Na sequência, a artista afirmou que sempre foi chamada de “macaca” e “cabelo de bombril”, por isso cresceu com medo de brancos. Em 2015, durante sua participação no reality ‘Lucky Ladies’, do canal Fox, ela viu o quanto o racismo ainda precisa ser combatido ao ser expulsa de um táxi.

“Eu estava com uma mulher branca e gringa do lado, a gente tinha que ir de Copacabana para Ipanema. Ela entrou primeiro (no táxi) e eu tive que voltar para pegar alguma coisa. Quando fui entrar, o taxista branco me olhou pelo retrovisor e agressivamente, gritando, mandou eu descer”, lembrou Carol, que há pouco tempo foi confundida na rua de sua própria casa.
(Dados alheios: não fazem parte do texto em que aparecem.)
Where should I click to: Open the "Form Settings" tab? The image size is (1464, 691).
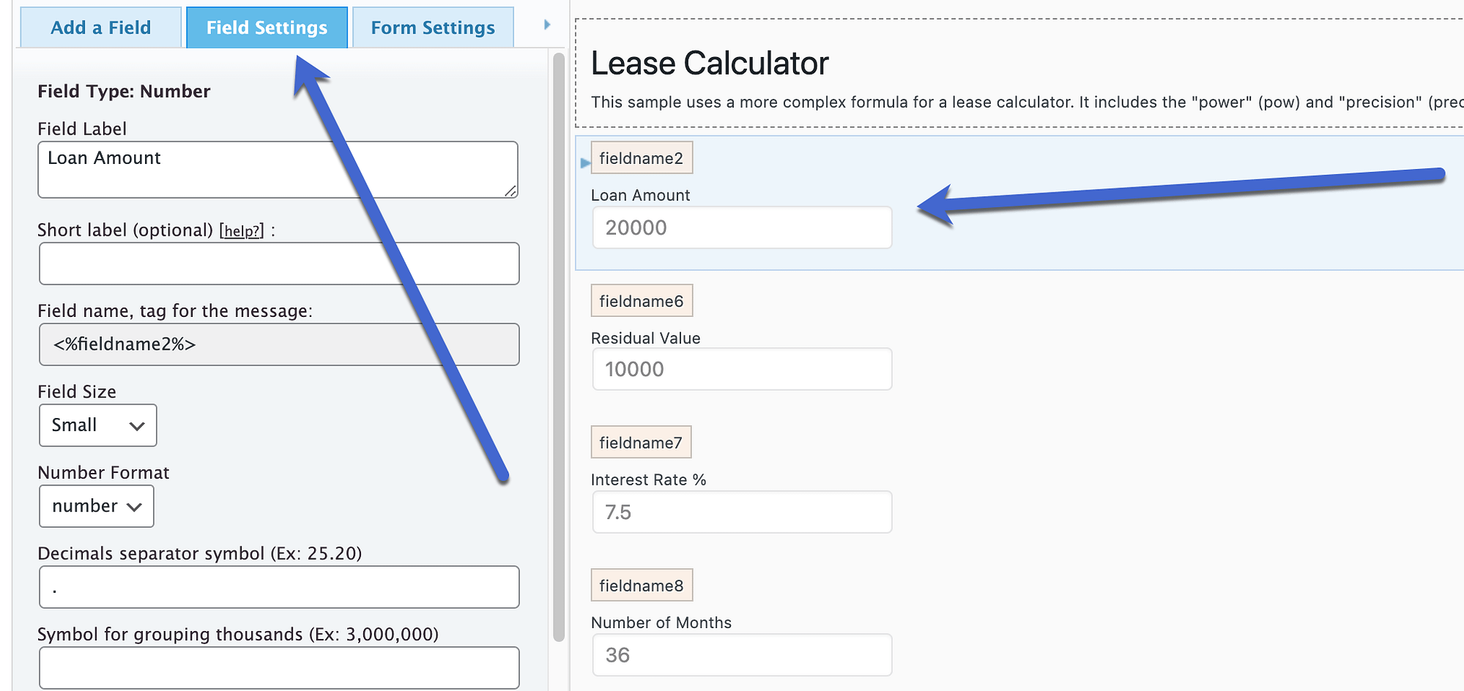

“Um amigo mandou um print de uma postagem de um cara da minha rua dizendo que tinha quatro suspeitos negros dentro de um carro de luxo X, da cor Y, e era só eu e meus amigos entrando na minha rua de brancos”, contou. No post, a funkeira continuou falando que seu avô a ensinou sobre a importância de ser dez vezes mais educada e estudiosa pelo fato de ser negra. Além disso, sempre a alertou sobre a possibilidade de ser acusada de roubo em algum momento da vida.

“Chegamos num ponto em que a gente tem que ter medo até de entrar em um supermercado. O que é isso gente? O que está acontecendo no mundo?”, questionou. Na postagem, ela também lembrou de já ter perdido vários amigos negros e afirmou que isso não é coincidência, isso é racismo. “Racismo mata! Não existem chacinas com meninos loiros. Homens brancos de olhos azuis não são presos e mortos porque foram confundidos”, disparou.